The practice of care

Best practices include the care of our darlings but as caregivers we need to look out for ourselves.

Care for the caregiver includes respite, a topic dear to me and upon which I have expostulated at length.

Self-care can and should be done in the company of others. Spend time with friends.

I have lunch with various friends regularly. This is a great respite activity, but having visitors come to see us is also of benefit.

Support groups! Yes. I participate in a bunch. For LBD specific support there’s an online memo board through LBD Caring Spouses which is miraculously helpful. Much of my ideas for Best Practices came from that group.
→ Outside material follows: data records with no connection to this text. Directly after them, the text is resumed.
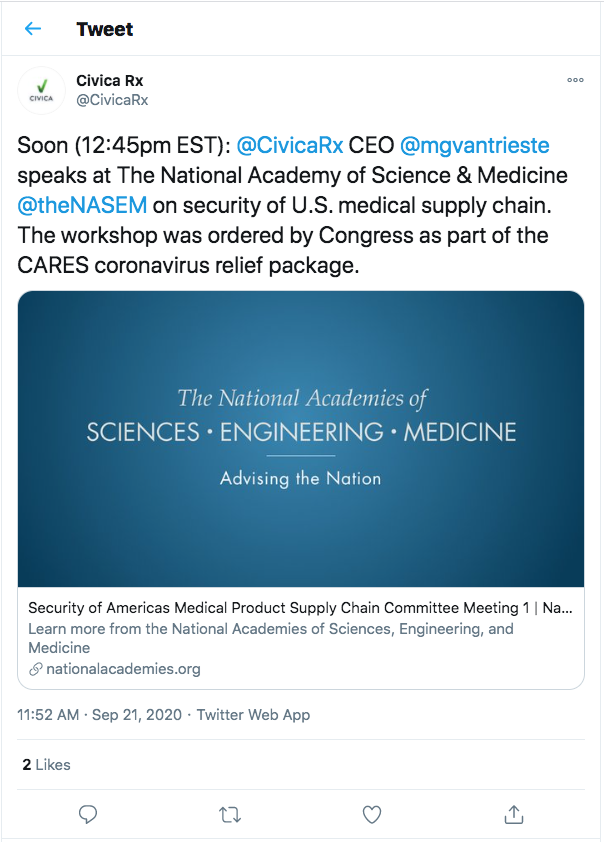Image resolution: width=604 pixels, height=842 pixels.
Task: Click the nationalacademies.org link domain
Action: tap(123, 669)
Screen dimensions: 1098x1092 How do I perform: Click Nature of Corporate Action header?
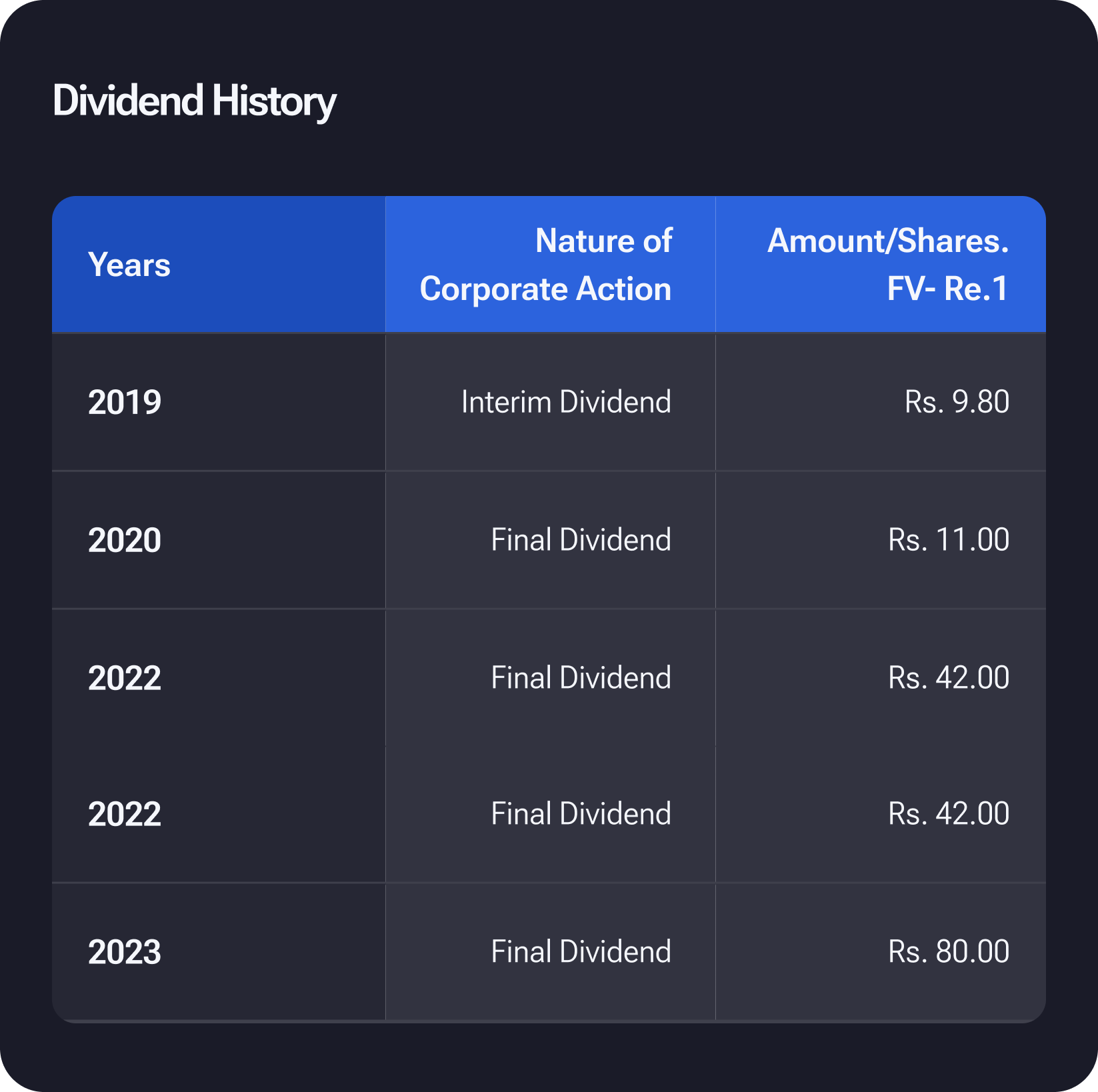point(545,265)

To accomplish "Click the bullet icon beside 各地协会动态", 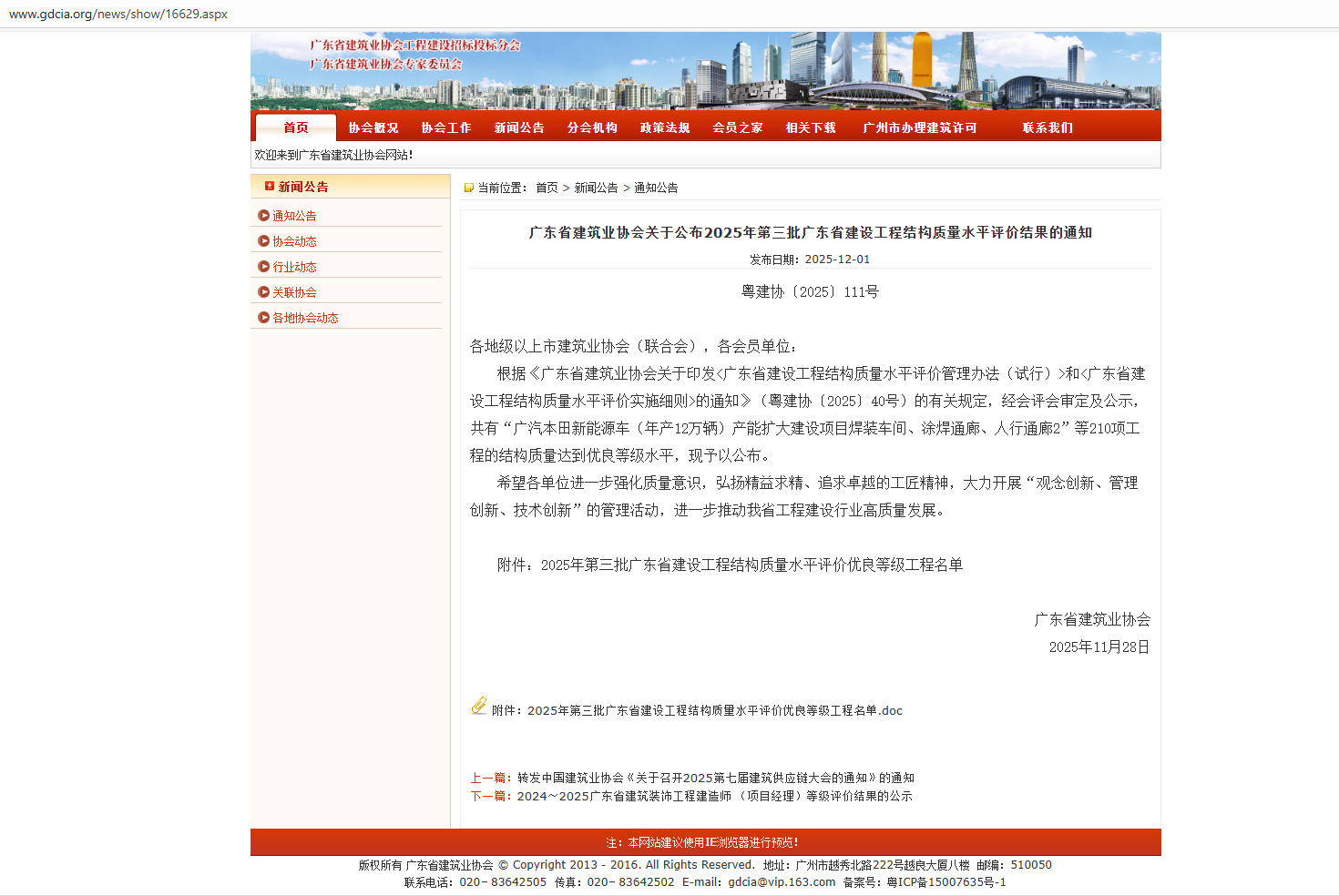I will (x=263, y=318).
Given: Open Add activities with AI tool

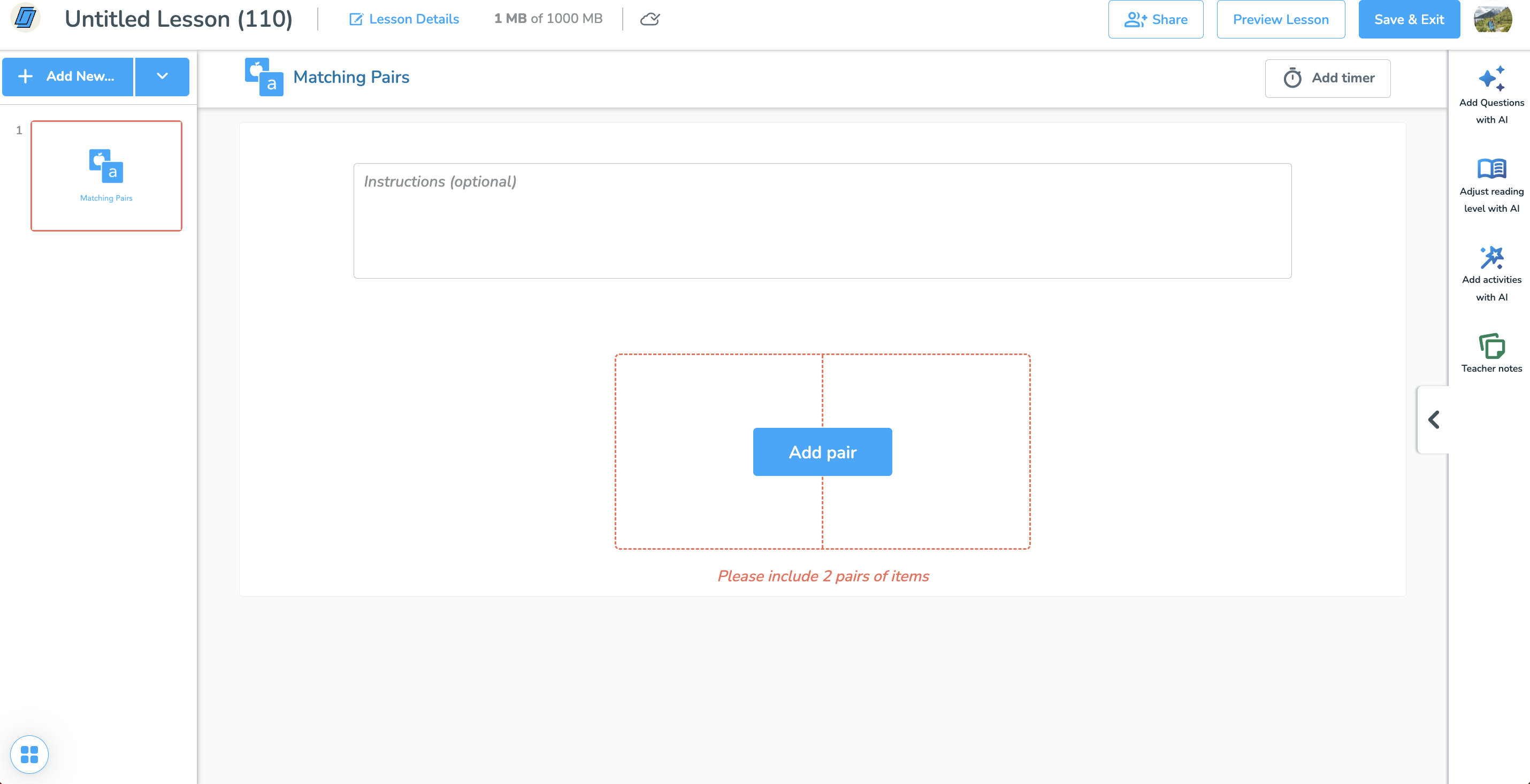Looking at the screenshot, I should point(1491,274).
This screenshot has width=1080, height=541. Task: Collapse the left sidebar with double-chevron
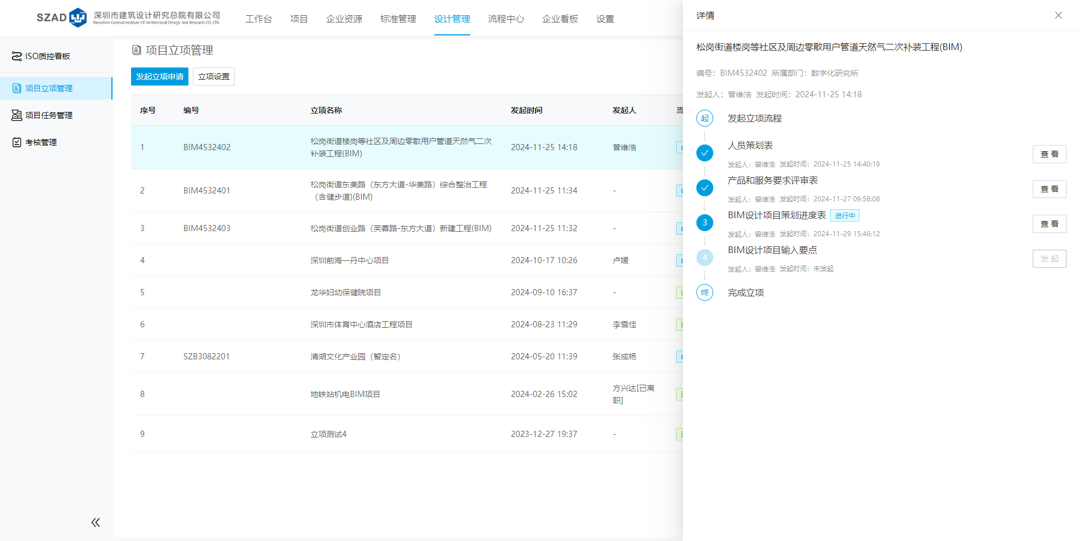pyautogui.click(x=95, y=522)
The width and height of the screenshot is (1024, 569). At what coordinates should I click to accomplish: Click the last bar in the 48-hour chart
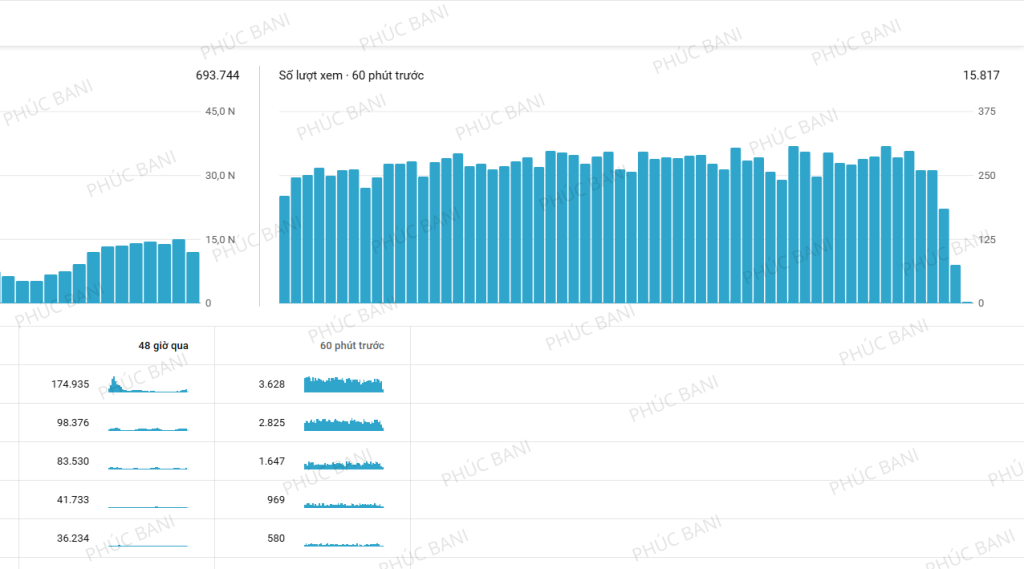coord(193,278)
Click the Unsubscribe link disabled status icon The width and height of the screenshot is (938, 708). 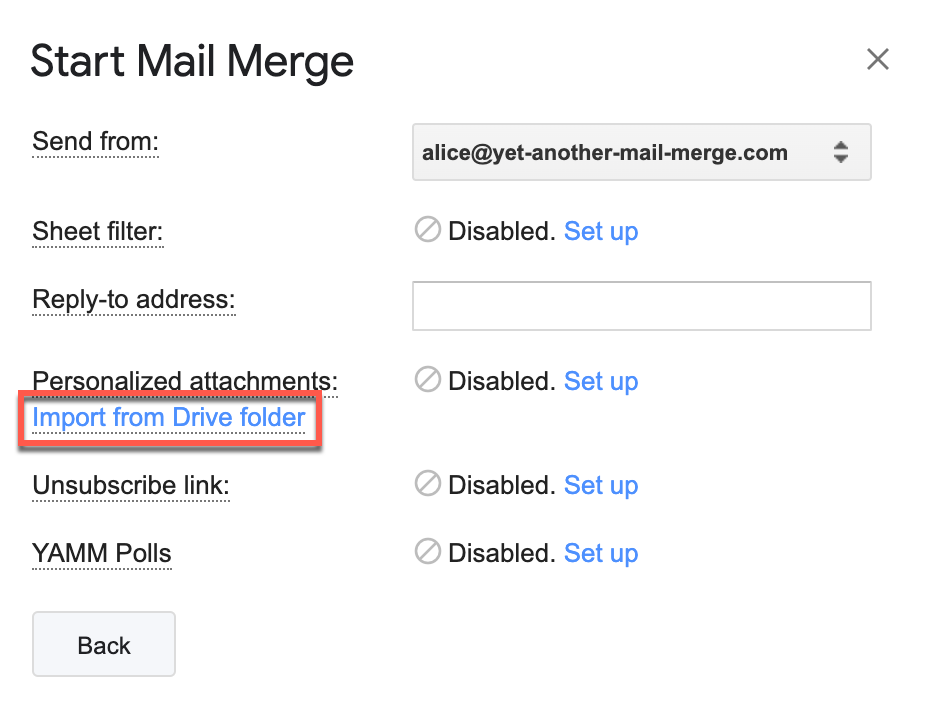tap(428, 485)
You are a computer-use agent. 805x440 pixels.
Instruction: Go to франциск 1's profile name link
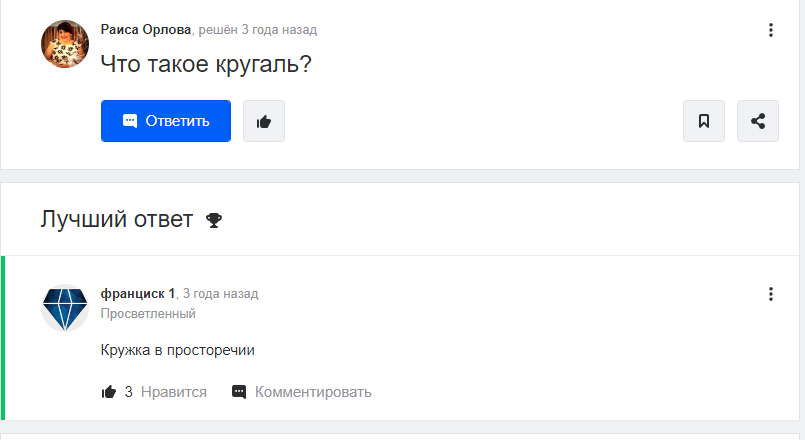(x=138, y=294)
Lewy Body Dementia Resource Center has a hotline and you can call to talk to a person who knows LBD. I also participate in a couple of their zoom meetings.

My support network extends to a wide circle. I meet with a group facilitated by the Social Worker  at the neurologist’s office. I have also had one-on-one meetings with her.

Alzheimer’s Association has lots of groups, including one that gives me another creative outlet. Caregiver’s Expressions taps our writing skills to tackle the issues of caregiving.

I journal as well to document feelings and events. I blog here. The two (I guess 3) are different and similar.

I advise you to journal. Keep track of the daily changes. Most importantly, write one point of gratitude for each day. I attended a webinar that advised noting  one positive interaction with your loved one each day.

It shines a light on your raison d’etre, your purpose in caregiving.